【授業概要】
・テーマ
ニュースを見ていると,社会では様々なことがデータに基づいて判断されていることに気づきます。たとえば,選挙調査,世論調査や視聴率調査などが一例です。そこで,皆さんは 「開票率が1%なのになぜ当選確実と言えるのか?」 「世論調査の対象者数が2000人って少なすぎなのでは?」 「『ドラマの視聴率が1%下がった』これって意味あるの?」 などの疑問を持ったことはありませんか。
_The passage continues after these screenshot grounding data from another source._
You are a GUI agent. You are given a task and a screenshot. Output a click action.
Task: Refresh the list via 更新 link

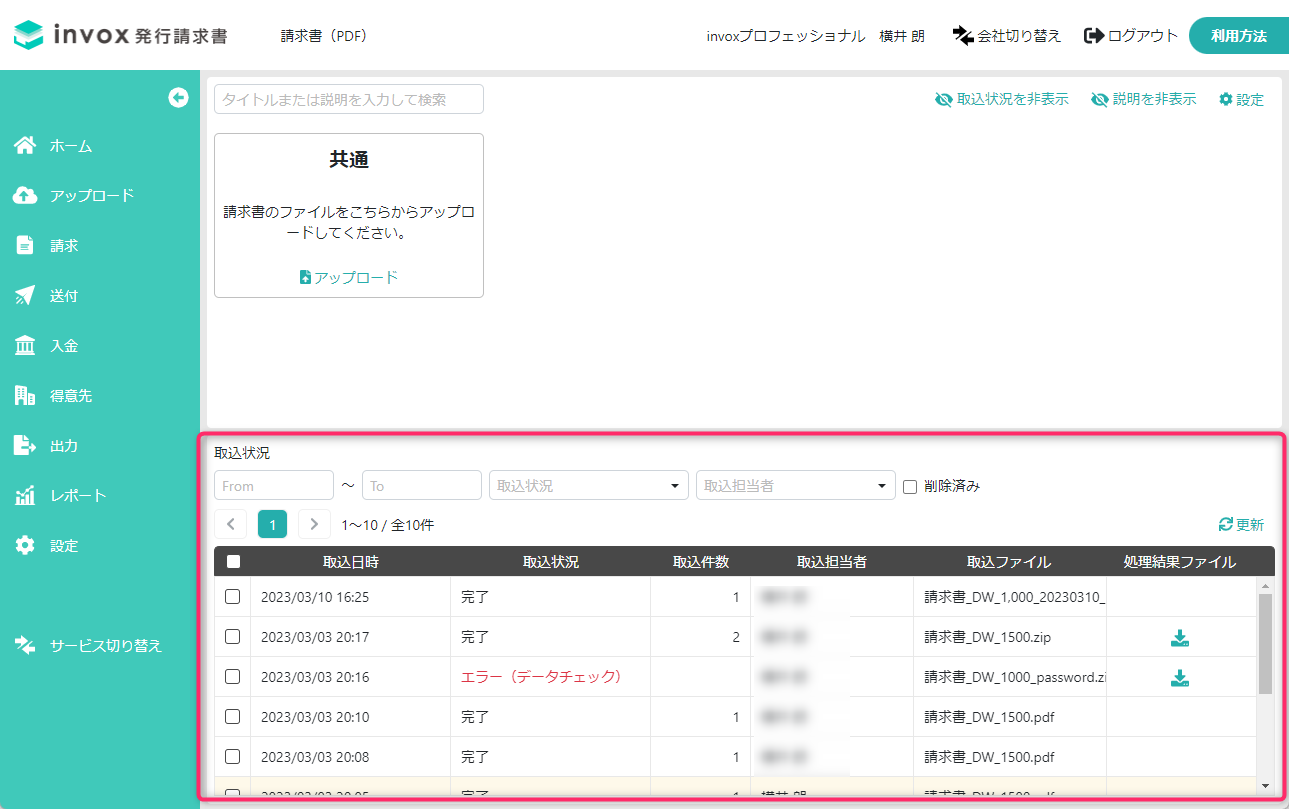pos(1240,524)
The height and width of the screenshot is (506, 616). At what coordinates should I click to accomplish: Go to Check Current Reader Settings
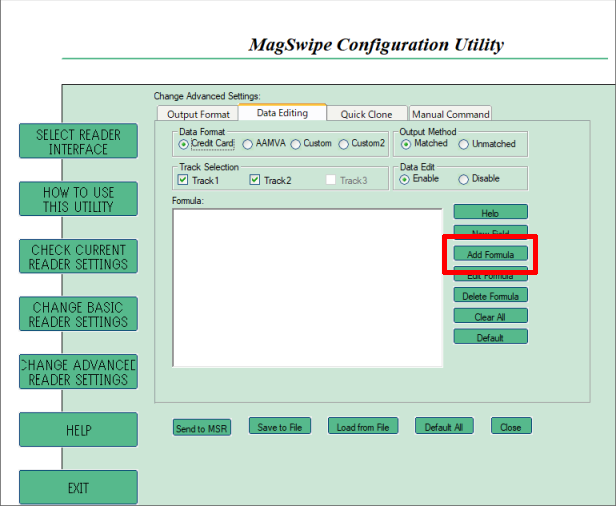coord(78,257)
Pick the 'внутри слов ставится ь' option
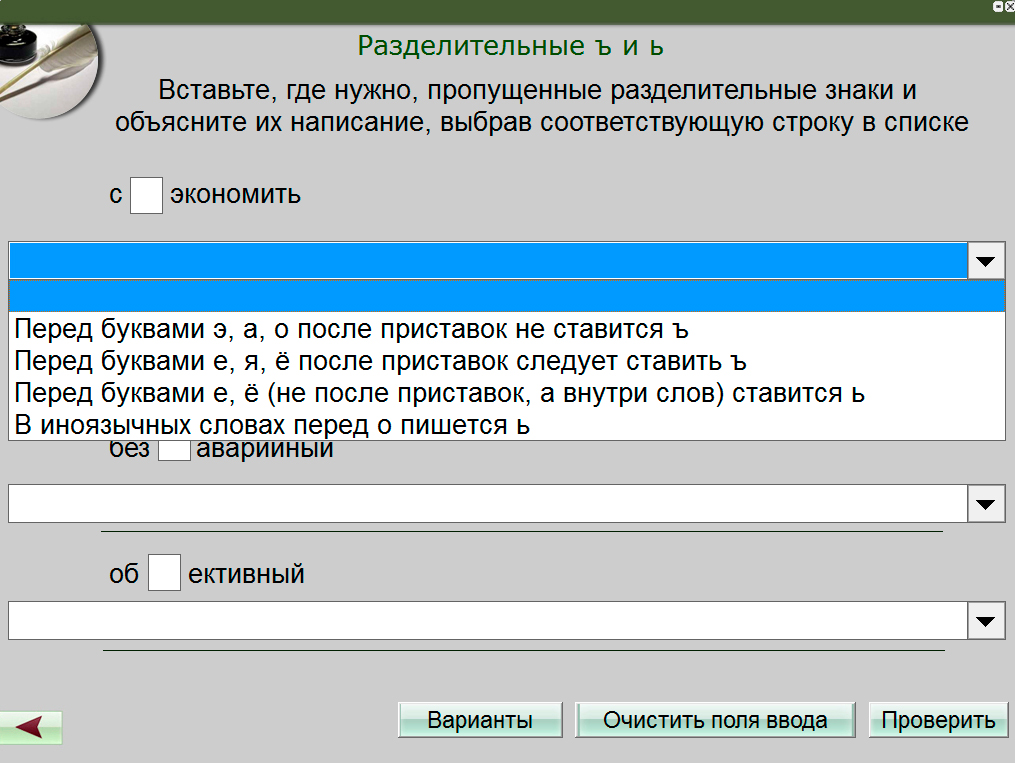This screenshot has height=763, width=1015. coord(439,393)
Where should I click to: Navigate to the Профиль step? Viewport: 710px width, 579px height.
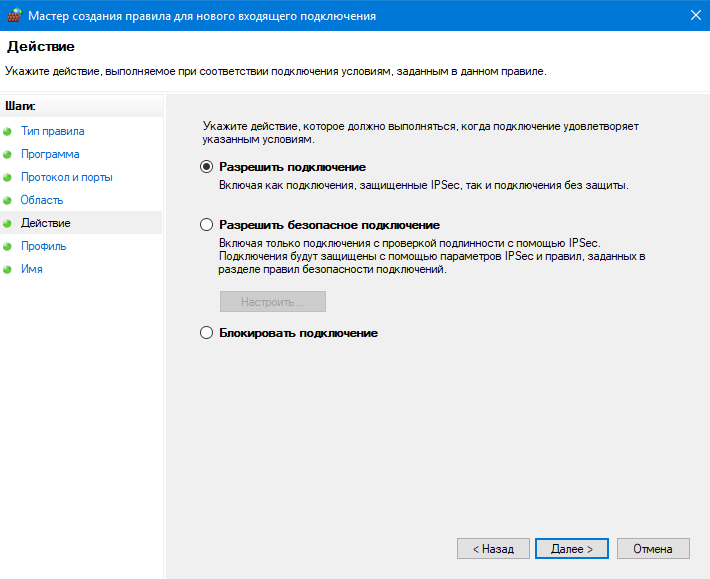pos(44,246)
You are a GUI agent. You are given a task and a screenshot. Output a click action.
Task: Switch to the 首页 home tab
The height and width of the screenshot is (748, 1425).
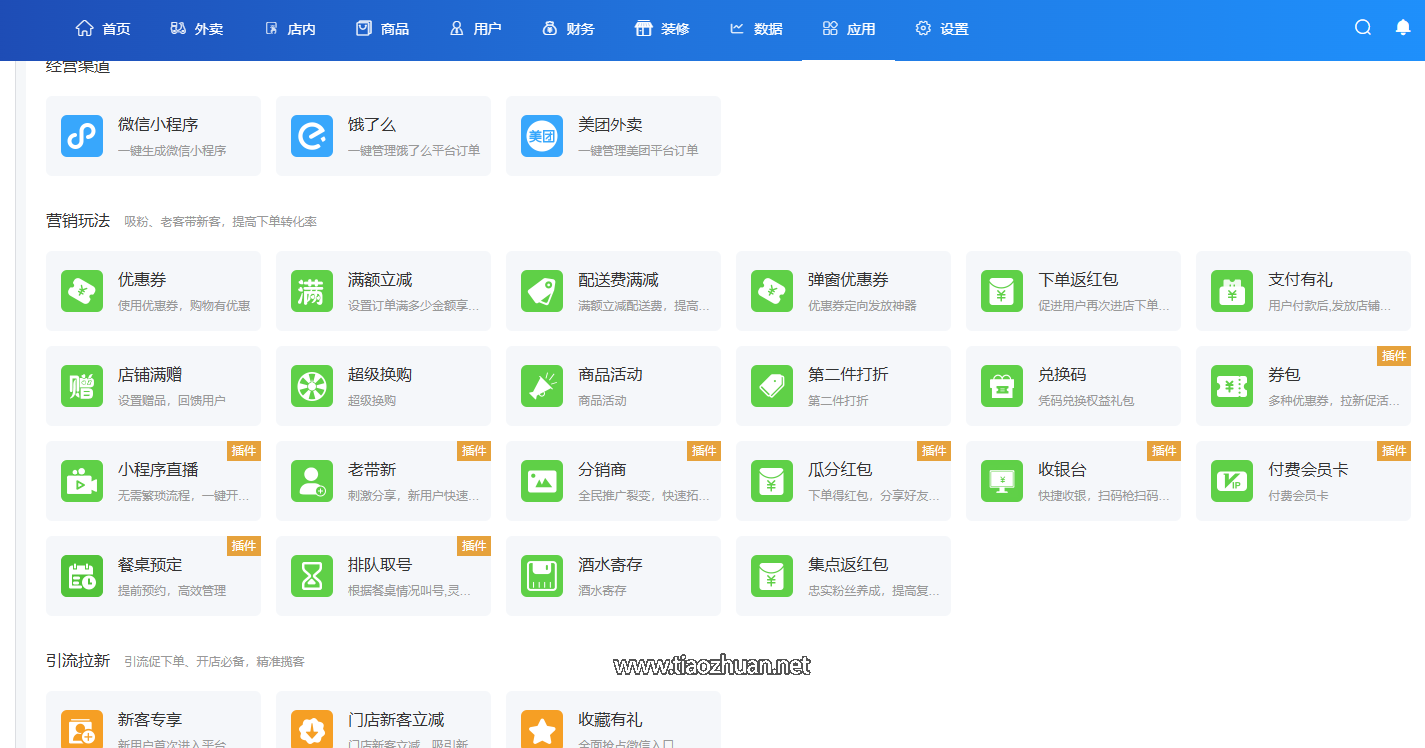103,29
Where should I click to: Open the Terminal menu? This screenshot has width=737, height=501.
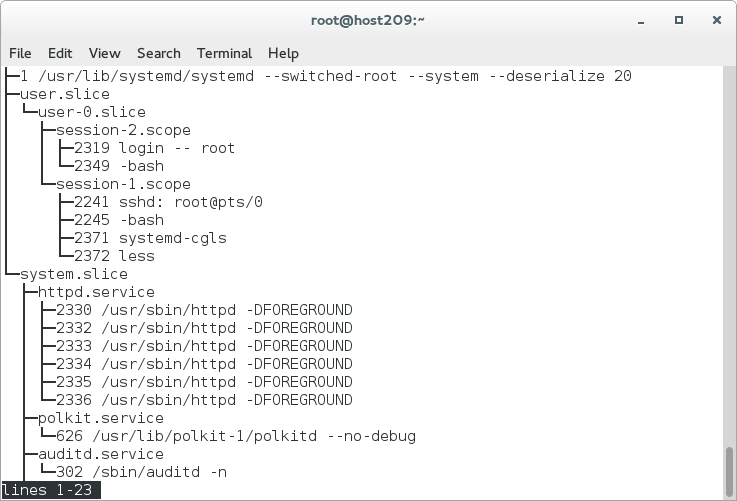pyautogui.click(x=224, y=53)
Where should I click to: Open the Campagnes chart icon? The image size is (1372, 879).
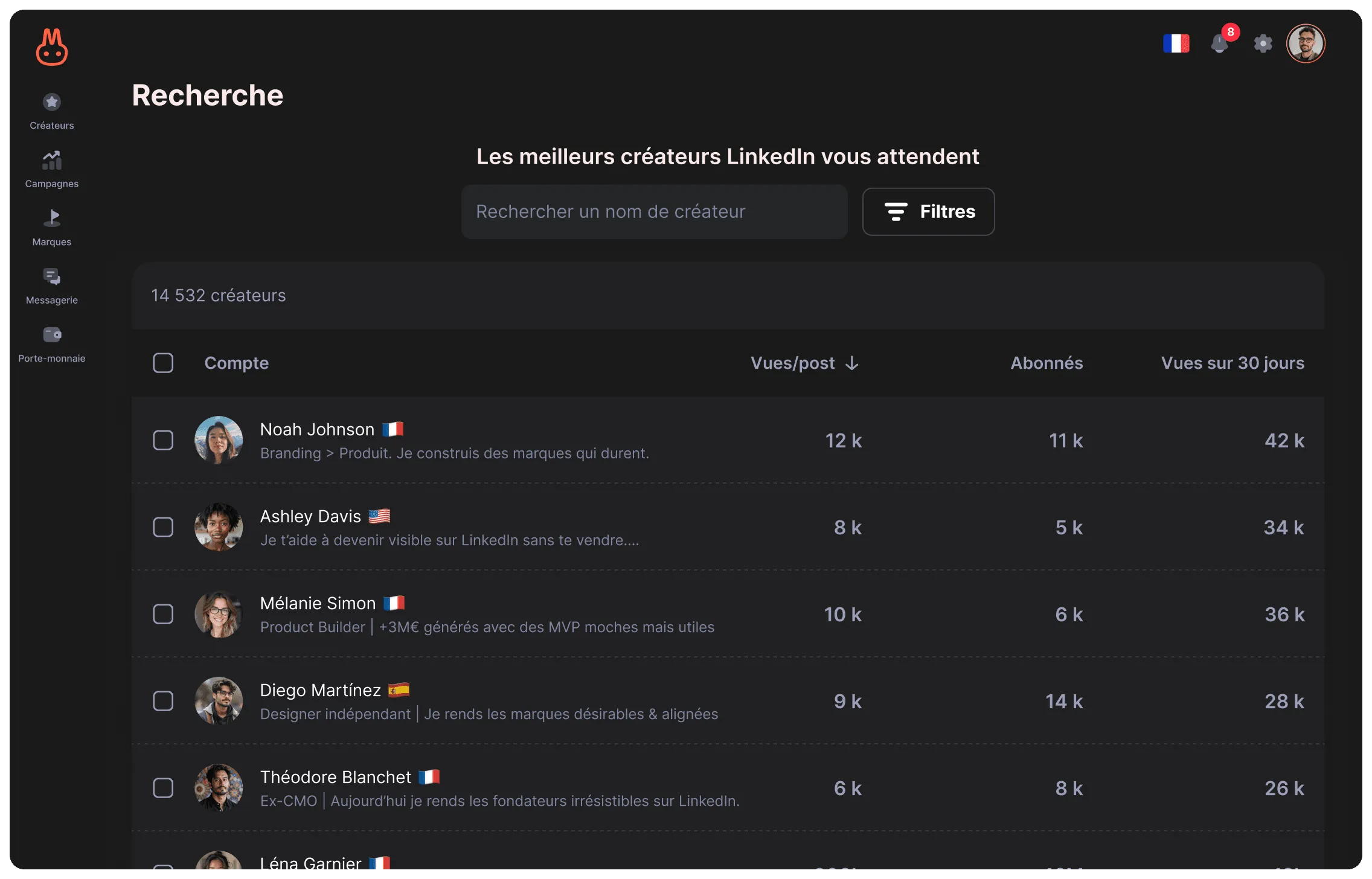[x=52, y=161]

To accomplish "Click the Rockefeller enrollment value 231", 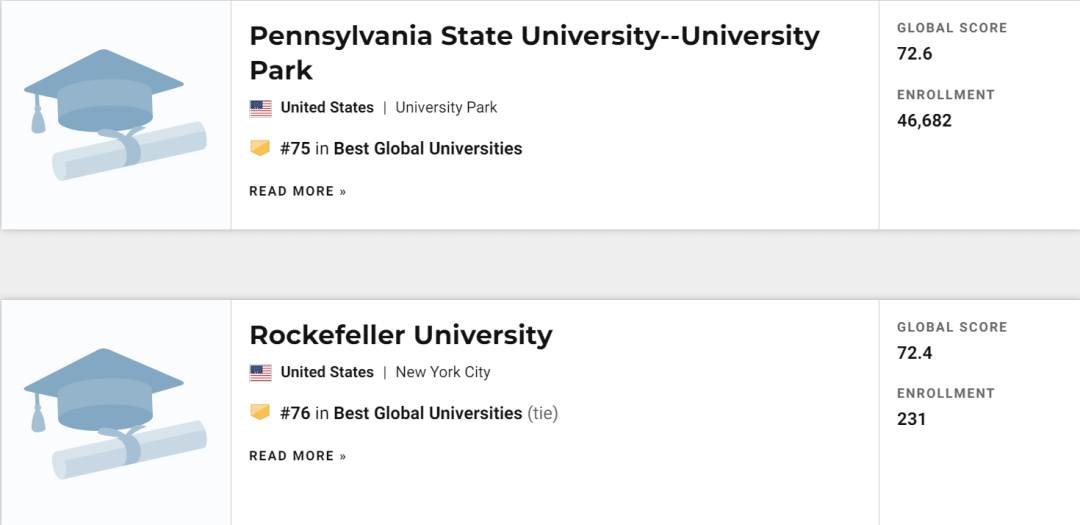I will click(x=911, y=419).
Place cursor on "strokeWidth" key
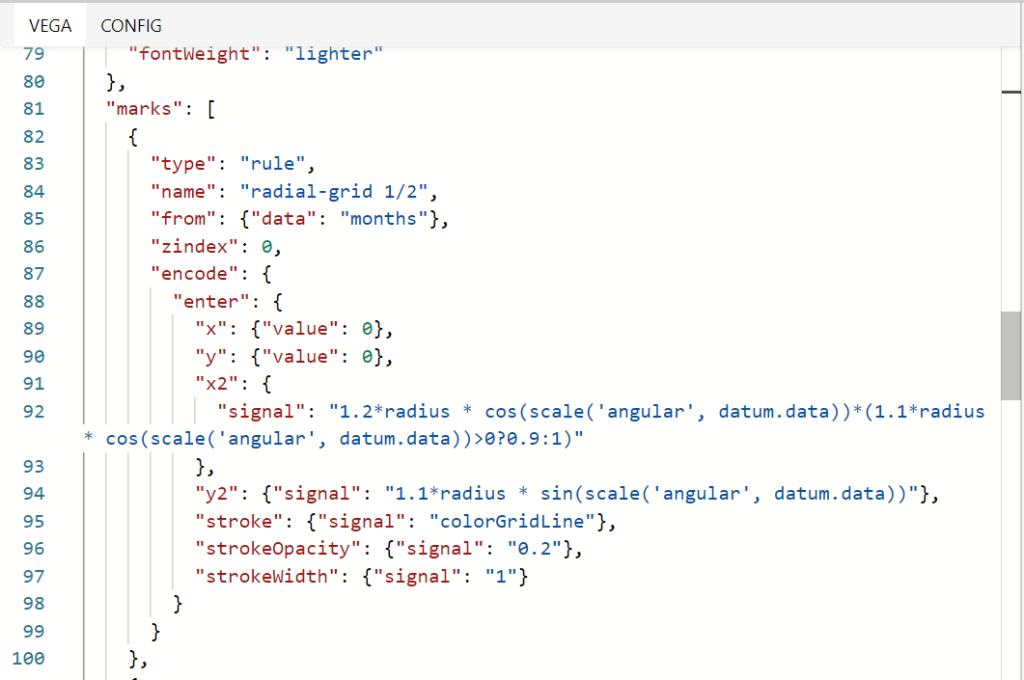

これらの日常的な疑問はすべて,「統計的な推測」を学ぶことによって解決できます。 統計的な推測は,皆さんが近いうちに行う調査や実験などの基礎にもなります。先ほどの疑問を,観点を変えて見てみましょう。 「この調査では,何人くらいを対象に調査すればいいのか」 「実験の測定値にエラーバーをどのように描けばいいのか」 これらの問いは,調査や実験の結果を分析する際に必ず考えることになる問いです。 授業では高校数学Bの「確率分布と統計的な推測」の内容を中心に扱いますので,高校でその内容を学んでいない方には,特にオススメしたい授業です。
・到達目標
1. 統計的な推測の数学的な基礎を理解し,計算できるようになる 2. コンピュータを用いて,統計的な推測ができるようになる 3. 公開されている実際のデータについて,統計的な推測ができるようになる
・キーワード
統計学,統計的な推測,コンピュータ演習
【科目の位置付け】
この授業は統計学の知見に基づく合理的な批判的思考力を養うものである。(基盤教育の基本理念より)
【授業計画】
・授業の方法
- 情報端末室で,講義とコンピュータ演習を組み合せて進めます。 - 受講生が高校数学Bの「確率分布と統計的な推測」を学んでいないことを前提にして,一からわかりやすく説明します。 - 数学があまり得意でない学生にもわかりやすいよう,高校数学Iの内容を丁寧に復習しながら進めます。
・日程
第①回 オリエンテーション(なぜいま推測統計学なのか) 第②回 前期の復習と今後の準備(Excelの基本操作,平均値,標準偏差) 第③〜⑥回 確率的に生じる現象を数式やグラフで表すには(確率変数:宝くじで期待できる当選金額とは,確率分布,正規分布) 第⑦回 数値シミュレーションで模擬調査(母集団と標本,無作為抽出) 第⑧〜⑩回 コイントス実験で確かめよう(大数の法則,点推定,中心極限定理) 第⑪〜⑭回 真の値は何%の確率でどの範囲にあるのか?(区間推定,誤差) 第⑮回 期末まとめ (注)なお,受講者の関心や進捗に合わせて,授業内容を調整する場合があります。
【学習の方法】
・受講のあり方
- 毎回の授業で提出する課題が成績に大きく影響しますので,すべての授業に出席するよう心がけてください(公欠等の救済措置はあります)。 - パワーポイントで表示される内容は,要点のみノートに筆記して内容の理解に努めてください。
・授業時間外学習へのアドバイス
レポート課題は提示されたらすぐに取りかかるようにし,考える時間を十分に取ってください。
【成績の評価】
・基準
コンピュータを用いて区間推定や誤差の計算ができるようになることを合格の基準とします。
・方法
1. 受講態度 (20%) 「授業に積極的に貢献したか」などを考慮 2. 課題 (50%) 「授業内容を理解しているか」などを考慮 3. レポート (30%) 「データに基づいて正しく説明できているか」などを考慮
【テキスト・参考書】
テキストは使用しません。参考書は授業中に適宜紹介します。
【その他】
・学生へのメッセージ
高校数学の新課程で「データの分析」が必修になって間もないですが,これはちょうど皆さんの世代から統計学が職業上必須になったことを意味しています。この授業で扱う推測統計学も,企業におけるマーケティングや製品開発,国・地方の行政機関による社会調査,学校での教育効果分析,医療現場における診療判断,スポーツでの戦略分析などあらゆる職業において,今後ますます応用が拡大すると予想されています。前期に学んだ統計学の知識にプラスして,統計スキルを将来使えるレベルにまで高めておきませんか。
・オフィス・アワー
金曜日16:30〜17:30。居室・連絡先などは初回の授業でお知らせします。